Die gilt ebenso für den Antrag auf Einholung eines medizinischen
Sachverständigengutachtens. Auch ein Mediziner, der seine Untersuchung auf den
ärztlichen Bericht und etwaige weitere Angaben der Klägerin hierzu sowie das
unfallanalytische Gutachten stützen könnte, kann sich allenfalls dazu äußern, ob ein
Anstoß von bestimmter Intensität grundsätzlich geeignet ist, die eingetretenen
Beschwerden verursacht zu haben. Insoweit sind zwar Aussagen zur
Wahrscheinlichkeit, jedoch nicht zur konkreten Kausalität möglich. Wie der Kammer aus
anderen Verfahren und Veröffentlichungen bekannt ist, wird die reine Möglichkeit einer
Verursachung in solchen Fällen nicht ausgeschlossen, sondern vielmehr bejaht. Diese
Feststellung wäre jedoch ungeeignet, die konkrete Kausalität im vorliegenden Fall
nachzuweisen.
18
Schließlich ist es unerheblich, dass das Amtsgericht seinen Beweisbeschluss vom
10.03.2002 nicht vollständig ausgeführt hat, ohne im Urteil darauf einzugehen, warum
der Zeuge L nicht vernommen wurde. Dieser Fehler wirkt sich nicht aus, weil der Zeuge
lediglich bekunden sollte, dass die Klägerin nicht die Bremse getreten habe und
dadurch stärker angestoßen worden sei.

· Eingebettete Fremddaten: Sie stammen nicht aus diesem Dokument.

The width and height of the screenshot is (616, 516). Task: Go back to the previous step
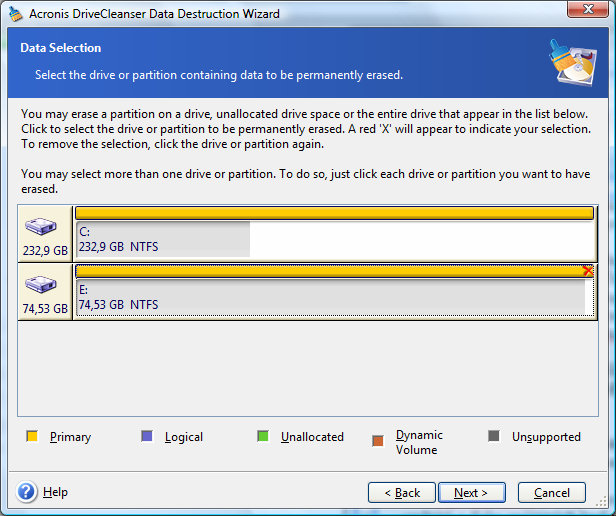[402, 492]
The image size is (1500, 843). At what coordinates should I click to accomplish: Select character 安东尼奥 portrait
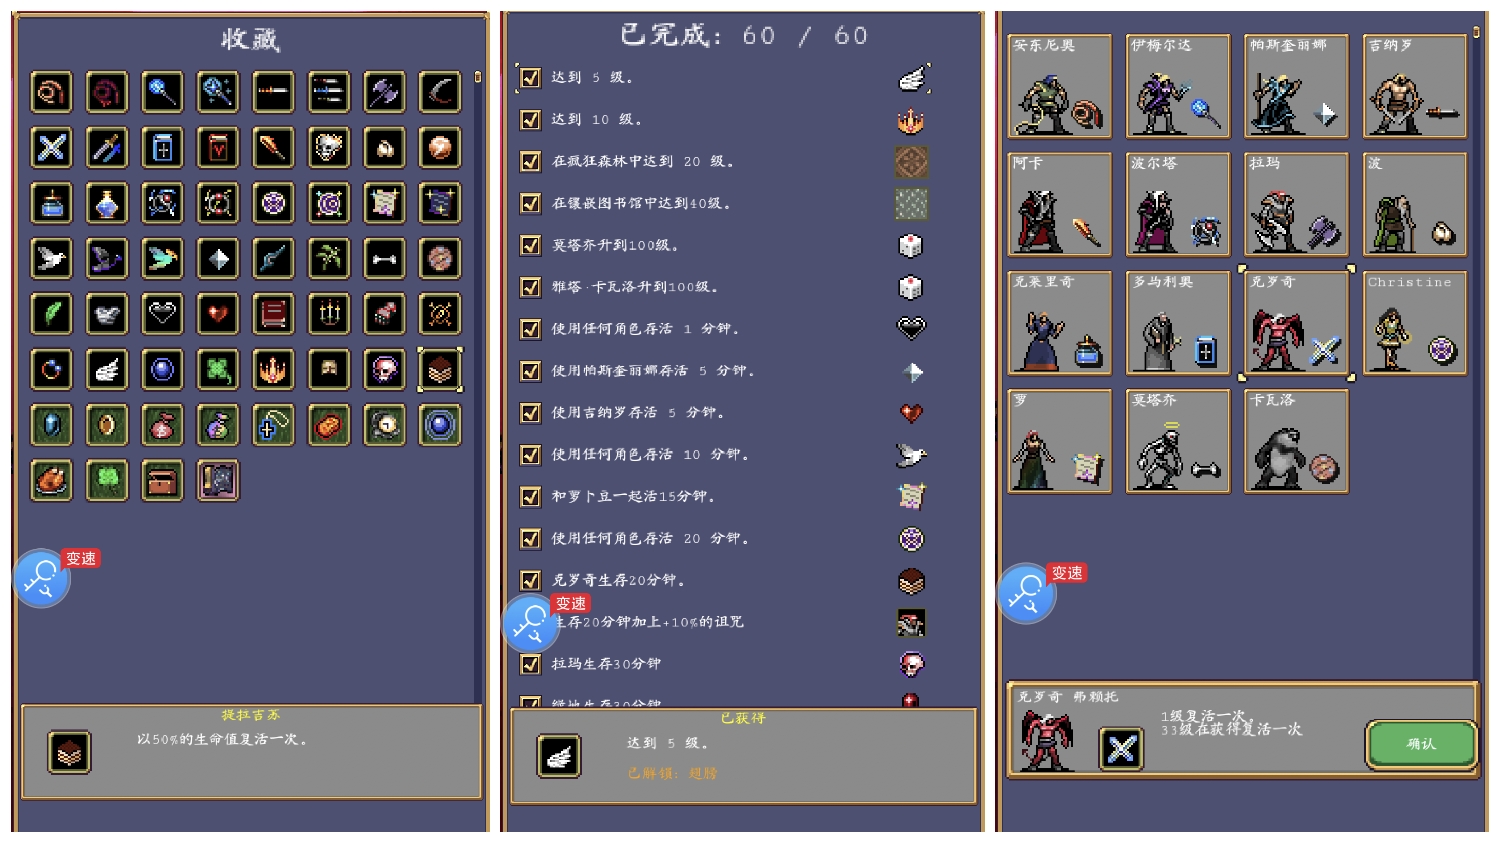pos(1060,86)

Da die Kollisionsgeschwindigkeitsdifferenz
und die durch die Kollision ausgelösten Krafteinwirkungen auf das Fahrzeug und die
Klägerin jedoch in dem insoweit nicht angegriffenen Sachverständigengutachten
untersucht wurden, ist der Beweis bereits auf andere Weise erbracht, so dass das
Beweismittel hätte abgelehnt werden können (vgl. Greger in: Zöller, ZPO, 23. Aufl. 2002,
Vor § 284 Rn. 12).
19
Die Kostenentscheidung beruht auf § 97 Abs. 1 ZPO. Die Entscheidung über die
vorläufige Vollstreckbarkeit folgt aus §§ 708 Nr. 10 ZPO in entsprechender Anwendung,
713 ZPO.
20
Es bestand kein Anlass, die Revision zuzulassen, da die Rechtssache keine
grundsätzliche Bedeutung hat und weder die Fortbildung des Rechts noch die
Sicherung einer einheitlichen Rechtsprechung eine Entscheidung des
Revisionsgerichts erfordern, § 543 Abs. 2 ZPO.